Cabas and a team of CCEE researchers will study the response of soils to earthquake ground shaking at multiple scales and enable its incorporation into system-level probabilistic seismic hazard assessments for water distribution systems. Read her full award abstract here.
“I am very excited for Ashly and her research group,” said CCEE Head Dr. Mort Barlaz. “She is doing important work on seismic hazard assessment that will advance our understanding of the response of soils to ground motion. Ultimately, her work will make it safer for everyone who lives in seismically active locations.”
Cabas, who completed her undergraduate studies at Universidad Católica Andrés Bello in Caracas, Venezuela, earned her M.S. and Ph.D. in Civil Engineering at Virginia Tech. Her research interests include the assessment of seismic hazards, performance-based design in geotechnical engineering, and prediction of the response of soils and foundation systems to seismic loading and dynamic soil-foundation-structure interaction.

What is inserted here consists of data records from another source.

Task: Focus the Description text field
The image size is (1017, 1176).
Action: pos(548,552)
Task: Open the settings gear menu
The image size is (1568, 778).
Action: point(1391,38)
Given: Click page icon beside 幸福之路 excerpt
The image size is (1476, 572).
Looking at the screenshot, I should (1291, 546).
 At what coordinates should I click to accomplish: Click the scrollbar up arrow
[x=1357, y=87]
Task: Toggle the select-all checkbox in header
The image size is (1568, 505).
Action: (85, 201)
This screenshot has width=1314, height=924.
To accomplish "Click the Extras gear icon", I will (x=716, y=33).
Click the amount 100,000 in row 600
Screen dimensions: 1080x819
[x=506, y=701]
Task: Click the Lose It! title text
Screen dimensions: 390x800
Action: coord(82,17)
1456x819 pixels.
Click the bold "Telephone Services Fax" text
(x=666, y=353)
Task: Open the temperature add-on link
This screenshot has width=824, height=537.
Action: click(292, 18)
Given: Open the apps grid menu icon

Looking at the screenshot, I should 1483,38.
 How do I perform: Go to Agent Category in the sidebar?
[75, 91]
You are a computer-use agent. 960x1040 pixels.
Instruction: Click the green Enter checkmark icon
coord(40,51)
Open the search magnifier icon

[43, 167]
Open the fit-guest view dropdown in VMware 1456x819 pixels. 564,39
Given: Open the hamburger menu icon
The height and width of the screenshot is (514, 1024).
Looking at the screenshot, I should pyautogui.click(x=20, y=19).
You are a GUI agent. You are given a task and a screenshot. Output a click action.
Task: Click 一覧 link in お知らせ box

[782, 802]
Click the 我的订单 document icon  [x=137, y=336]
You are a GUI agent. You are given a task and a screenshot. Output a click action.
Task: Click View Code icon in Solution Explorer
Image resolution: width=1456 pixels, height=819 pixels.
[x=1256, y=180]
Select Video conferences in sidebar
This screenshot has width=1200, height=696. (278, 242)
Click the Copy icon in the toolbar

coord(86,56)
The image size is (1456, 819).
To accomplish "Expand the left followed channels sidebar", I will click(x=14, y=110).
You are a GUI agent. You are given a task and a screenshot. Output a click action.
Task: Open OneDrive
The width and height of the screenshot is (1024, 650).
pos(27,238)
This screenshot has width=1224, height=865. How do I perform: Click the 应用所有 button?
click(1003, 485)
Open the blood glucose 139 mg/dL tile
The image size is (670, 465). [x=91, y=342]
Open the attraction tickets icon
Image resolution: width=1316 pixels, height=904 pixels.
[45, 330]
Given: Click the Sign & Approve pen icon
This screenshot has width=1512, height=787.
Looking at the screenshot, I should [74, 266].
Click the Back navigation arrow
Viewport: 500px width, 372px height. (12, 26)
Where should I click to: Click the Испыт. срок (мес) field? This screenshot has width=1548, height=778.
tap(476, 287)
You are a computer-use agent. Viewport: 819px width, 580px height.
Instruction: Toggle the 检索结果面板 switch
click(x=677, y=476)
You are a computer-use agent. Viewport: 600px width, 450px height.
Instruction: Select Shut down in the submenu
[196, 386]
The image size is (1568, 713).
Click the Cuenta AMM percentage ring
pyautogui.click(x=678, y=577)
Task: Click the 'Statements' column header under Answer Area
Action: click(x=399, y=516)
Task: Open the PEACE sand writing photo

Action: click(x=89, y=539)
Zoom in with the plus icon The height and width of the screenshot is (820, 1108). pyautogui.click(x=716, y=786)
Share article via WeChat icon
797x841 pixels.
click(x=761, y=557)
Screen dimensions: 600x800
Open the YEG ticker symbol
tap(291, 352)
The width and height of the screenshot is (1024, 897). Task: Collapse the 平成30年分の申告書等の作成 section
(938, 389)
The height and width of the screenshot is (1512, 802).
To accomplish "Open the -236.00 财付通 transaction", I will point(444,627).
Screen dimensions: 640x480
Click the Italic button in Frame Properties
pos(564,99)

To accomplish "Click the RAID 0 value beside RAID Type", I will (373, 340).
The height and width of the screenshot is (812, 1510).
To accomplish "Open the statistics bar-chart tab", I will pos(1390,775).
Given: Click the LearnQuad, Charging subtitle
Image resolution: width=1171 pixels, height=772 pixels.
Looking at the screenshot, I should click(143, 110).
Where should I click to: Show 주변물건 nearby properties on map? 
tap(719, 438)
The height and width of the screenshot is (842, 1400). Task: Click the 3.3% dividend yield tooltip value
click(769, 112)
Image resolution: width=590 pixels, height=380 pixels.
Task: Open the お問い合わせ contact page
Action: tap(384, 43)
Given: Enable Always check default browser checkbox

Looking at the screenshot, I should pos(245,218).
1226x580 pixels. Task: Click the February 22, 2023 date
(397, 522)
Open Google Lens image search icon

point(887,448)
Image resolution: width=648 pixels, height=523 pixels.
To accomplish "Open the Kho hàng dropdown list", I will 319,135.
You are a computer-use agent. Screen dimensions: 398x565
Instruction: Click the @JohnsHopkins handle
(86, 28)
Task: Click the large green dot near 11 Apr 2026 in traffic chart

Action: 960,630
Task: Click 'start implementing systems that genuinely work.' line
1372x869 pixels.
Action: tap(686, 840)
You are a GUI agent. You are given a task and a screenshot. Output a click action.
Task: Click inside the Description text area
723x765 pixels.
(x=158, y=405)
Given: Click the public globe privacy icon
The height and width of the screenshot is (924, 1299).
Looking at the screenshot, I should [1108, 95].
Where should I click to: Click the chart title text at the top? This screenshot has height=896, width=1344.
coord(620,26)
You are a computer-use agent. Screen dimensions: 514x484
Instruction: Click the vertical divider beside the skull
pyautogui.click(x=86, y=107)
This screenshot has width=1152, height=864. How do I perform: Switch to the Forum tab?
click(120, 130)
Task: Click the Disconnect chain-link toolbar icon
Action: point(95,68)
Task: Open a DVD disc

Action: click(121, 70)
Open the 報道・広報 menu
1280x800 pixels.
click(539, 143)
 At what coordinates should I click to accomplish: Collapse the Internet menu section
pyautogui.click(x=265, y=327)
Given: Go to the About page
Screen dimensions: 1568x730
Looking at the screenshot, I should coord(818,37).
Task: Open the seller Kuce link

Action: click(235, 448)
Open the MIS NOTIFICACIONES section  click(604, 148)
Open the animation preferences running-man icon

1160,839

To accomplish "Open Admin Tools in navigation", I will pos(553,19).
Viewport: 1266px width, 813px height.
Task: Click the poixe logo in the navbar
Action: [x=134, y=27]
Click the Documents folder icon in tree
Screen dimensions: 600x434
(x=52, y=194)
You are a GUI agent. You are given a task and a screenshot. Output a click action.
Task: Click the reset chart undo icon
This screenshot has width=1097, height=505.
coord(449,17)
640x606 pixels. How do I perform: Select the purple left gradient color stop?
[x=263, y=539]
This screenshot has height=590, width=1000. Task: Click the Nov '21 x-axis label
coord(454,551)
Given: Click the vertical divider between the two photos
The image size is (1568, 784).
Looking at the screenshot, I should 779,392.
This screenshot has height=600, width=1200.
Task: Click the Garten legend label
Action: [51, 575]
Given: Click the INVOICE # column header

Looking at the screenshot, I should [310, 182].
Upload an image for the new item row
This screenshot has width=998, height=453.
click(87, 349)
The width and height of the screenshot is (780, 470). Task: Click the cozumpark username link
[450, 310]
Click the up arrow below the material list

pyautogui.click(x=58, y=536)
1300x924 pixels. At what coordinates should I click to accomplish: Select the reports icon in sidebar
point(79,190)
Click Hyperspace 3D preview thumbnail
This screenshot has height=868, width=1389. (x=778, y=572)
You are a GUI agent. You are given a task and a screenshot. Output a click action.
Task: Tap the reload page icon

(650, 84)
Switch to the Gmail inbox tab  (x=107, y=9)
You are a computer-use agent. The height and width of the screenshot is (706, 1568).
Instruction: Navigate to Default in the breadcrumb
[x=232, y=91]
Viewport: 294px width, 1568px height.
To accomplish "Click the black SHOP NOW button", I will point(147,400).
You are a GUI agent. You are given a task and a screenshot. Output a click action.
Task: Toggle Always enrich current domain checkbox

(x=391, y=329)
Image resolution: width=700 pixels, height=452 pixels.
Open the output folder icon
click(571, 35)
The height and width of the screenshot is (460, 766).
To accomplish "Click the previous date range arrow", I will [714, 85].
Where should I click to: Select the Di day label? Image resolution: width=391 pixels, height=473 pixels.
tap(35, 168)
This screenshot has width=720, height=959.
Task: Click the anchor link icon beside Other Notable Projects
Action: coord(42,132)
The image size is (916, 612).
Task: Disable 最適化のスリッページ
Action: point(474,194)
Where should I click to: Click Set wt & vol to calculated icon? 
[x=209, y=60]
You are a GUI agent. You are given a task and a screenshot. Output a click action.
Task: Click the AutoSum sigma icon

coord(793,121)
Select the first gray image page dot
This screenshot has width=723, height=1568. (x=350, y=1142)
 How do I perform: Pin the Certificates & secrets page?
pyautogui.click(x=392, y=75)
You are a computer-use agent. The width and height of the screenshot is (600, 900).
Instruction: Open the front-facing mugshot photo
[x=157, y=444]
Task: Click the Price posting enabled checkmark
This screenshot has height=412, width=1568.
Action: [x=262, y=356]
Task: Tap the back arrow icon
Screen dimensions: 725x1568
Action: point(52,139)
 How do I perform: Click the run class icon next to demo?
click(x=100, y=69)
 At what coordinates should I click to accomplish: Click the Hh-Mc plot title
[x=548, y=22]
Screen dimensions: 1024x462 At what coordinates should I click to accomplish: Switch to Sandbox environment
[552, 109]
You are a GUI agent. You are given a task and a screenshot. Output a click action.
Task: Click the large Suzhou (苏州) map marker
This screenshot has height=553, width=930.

She primarily focuses on the advancement of the current understanding of the impact that local soil conditions have on ground motions, improving the assessment of site-specific seismic hazards, and elucidating the correlation between ground motion parameters and structural response and damage.
Cabas has received numerous accolades including 2021 NC State Impact Scholar, 2021 New Faces in American Society of Civil Engineering Geo-Institute, 2020 Fellow for the National Science Foundation Enabling the Next Generation of Hazards and Disasters Researchers Fellowship Program, and 2017 ASCE Excellence in Civil Engineering Education (ExCEEd) Fellow.